** The data **
▬▬▬▬▬▬

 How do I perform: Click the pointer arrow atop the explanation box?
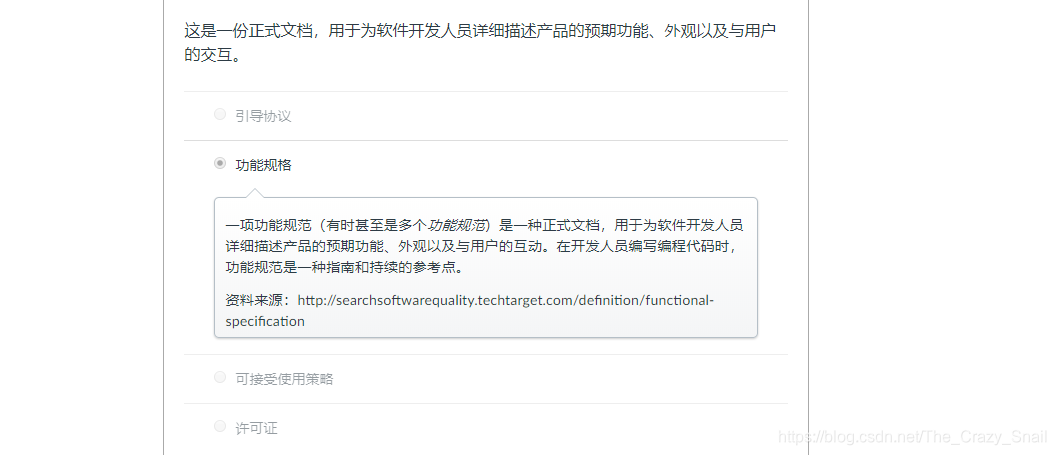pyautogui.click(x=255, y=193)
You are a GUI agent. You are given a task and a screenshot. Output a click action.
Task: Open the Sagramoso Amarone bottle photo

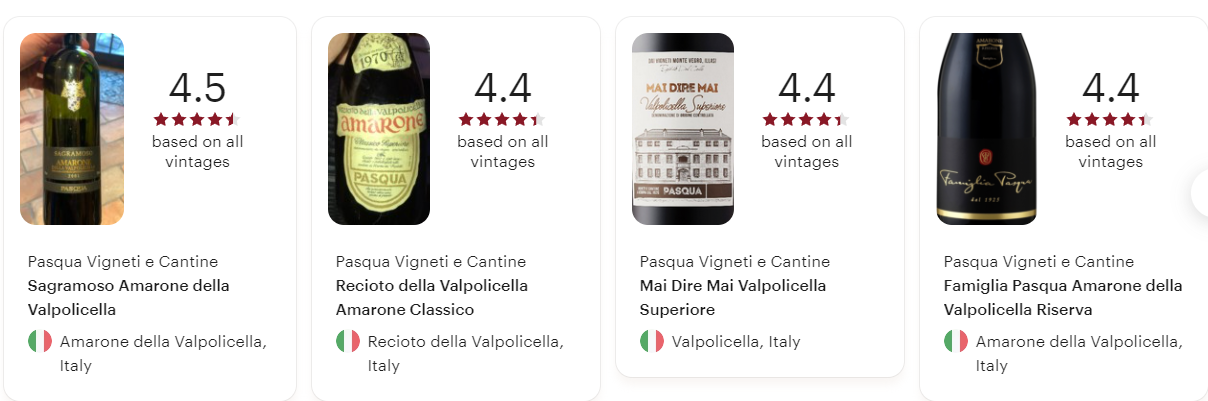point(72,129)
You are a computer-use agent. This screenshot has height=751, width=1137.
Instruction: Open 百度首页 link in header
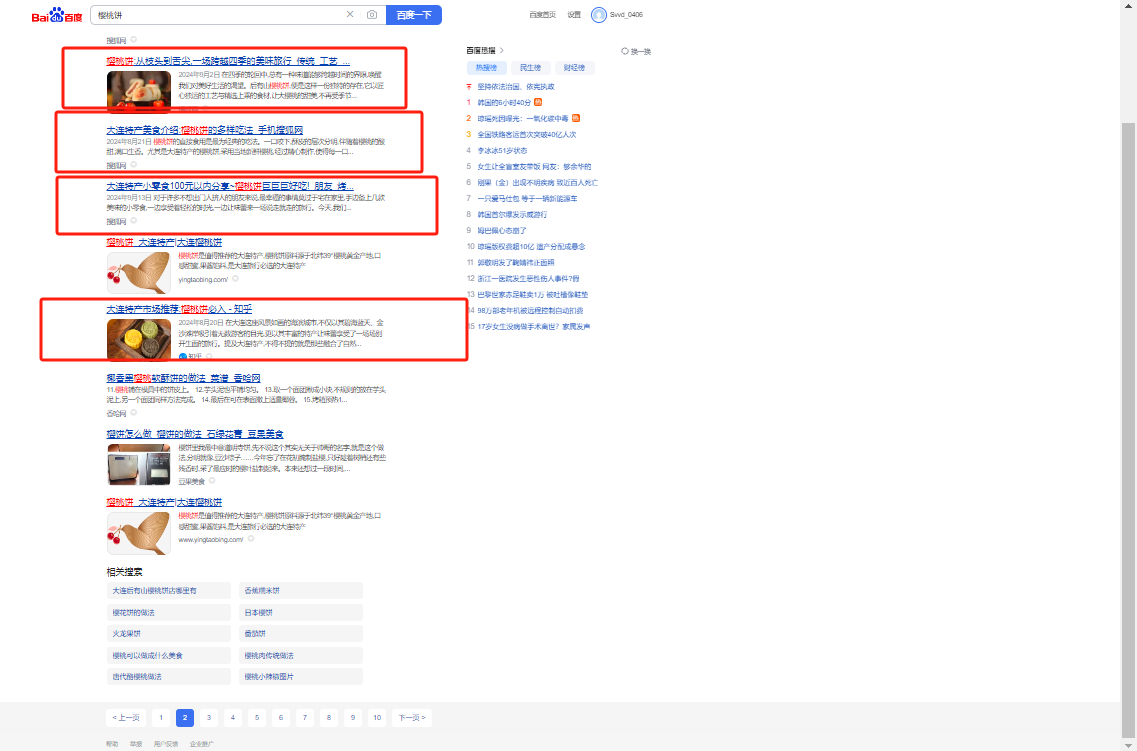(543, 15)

▬▬▬▬▬▬

Write out the whole listing exactly, with no pictures.

** Task result **
 How do I perform: Click the pointer arrow atop the explanation box?
pyautogui.click(x=255, y=193)
You are a GUI agent. You are given a task and a screenshot. Output a click action.
Task: Open the Sagramoso Amarone bottle photo

point(72,129)
You are a computer-use agent. This screenshot has height=751, width=1137.
Instruction: Open 百度首页 link in header
(543, 15)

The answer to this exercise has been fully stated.